Il volontario, con tono equidistante tra la pazienza e l’esasperazione, tipico di chi ha a che fare coi matti o con bambini molto piccoli e rompiscatole, “signoooora….. di chi è la biciclettina?”
Dopo lunghe e penose spiegazioni sulla planimetria dell’edificio e sul perché nella MIA anticamera ci abitasse la bicicletta di un NON MIO figlio (mentre il braccio si staccava lentamente dalla spalla frantumata), finalmente si persuasero a portarmi in ospedale.
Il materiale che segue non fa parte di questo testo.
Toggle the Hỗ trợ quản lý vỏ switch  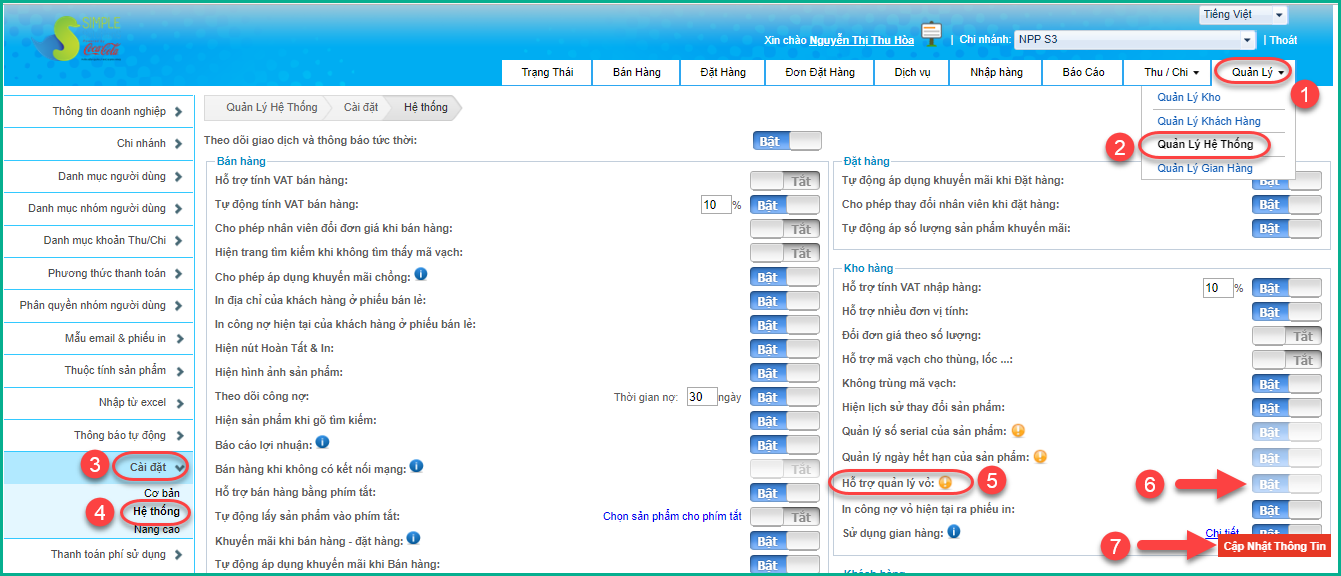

Appresi solo in seguito, da una volontaria seria, che sarebbero stati da denunciare, perché:
- non mi misero il collare
- non mi misero sulla tavola spinale
- mi fecero camminare
e per un paio di altri gravi motivi che adesso non ricordo.
Io invece li avrei denunciati perché:
- guidarono a tutta birra sul pavé del corso, sparpagliandomi frammenti di clavicola in ogni dove.
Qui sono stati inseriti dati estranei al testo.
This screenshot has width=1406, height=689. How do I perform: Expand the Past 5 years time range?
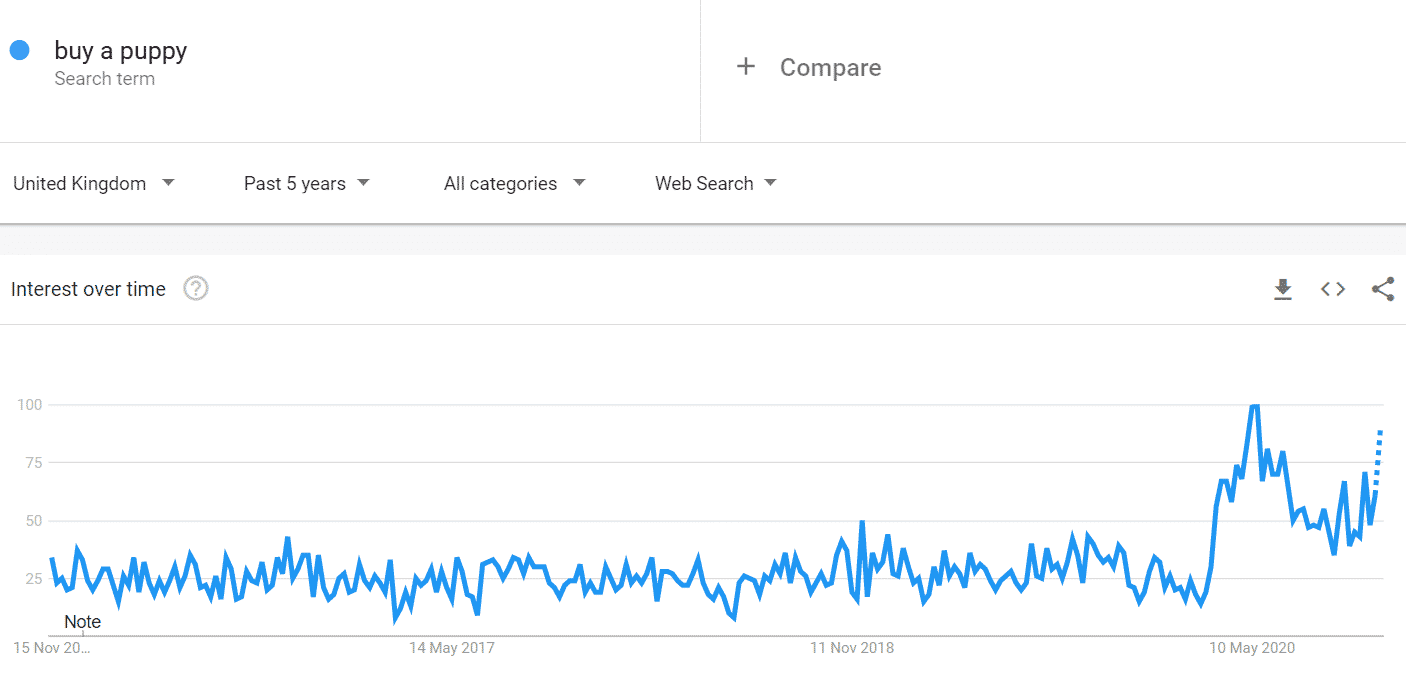pos(307,183)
In ogni caso alla fine arrivammo al pronto soccorso, non quello dell’ospedale ortopedico ma quello dell’ospedale normale, perché la prima cosa di cui prendersi cura era la testa zampillante.
Dopo avermi ben visitata la medichessa di turno stabilì infatti che dovevo passare la notte in osservazione, e così mi misero seduta in uno stanzone pieno di drogati, ubriachi e vittime di incidenti stradali, ad osservarmi da me.
Negli ospedali prendono molto sul serio la meditazione e l’introspezione, a quanto pare.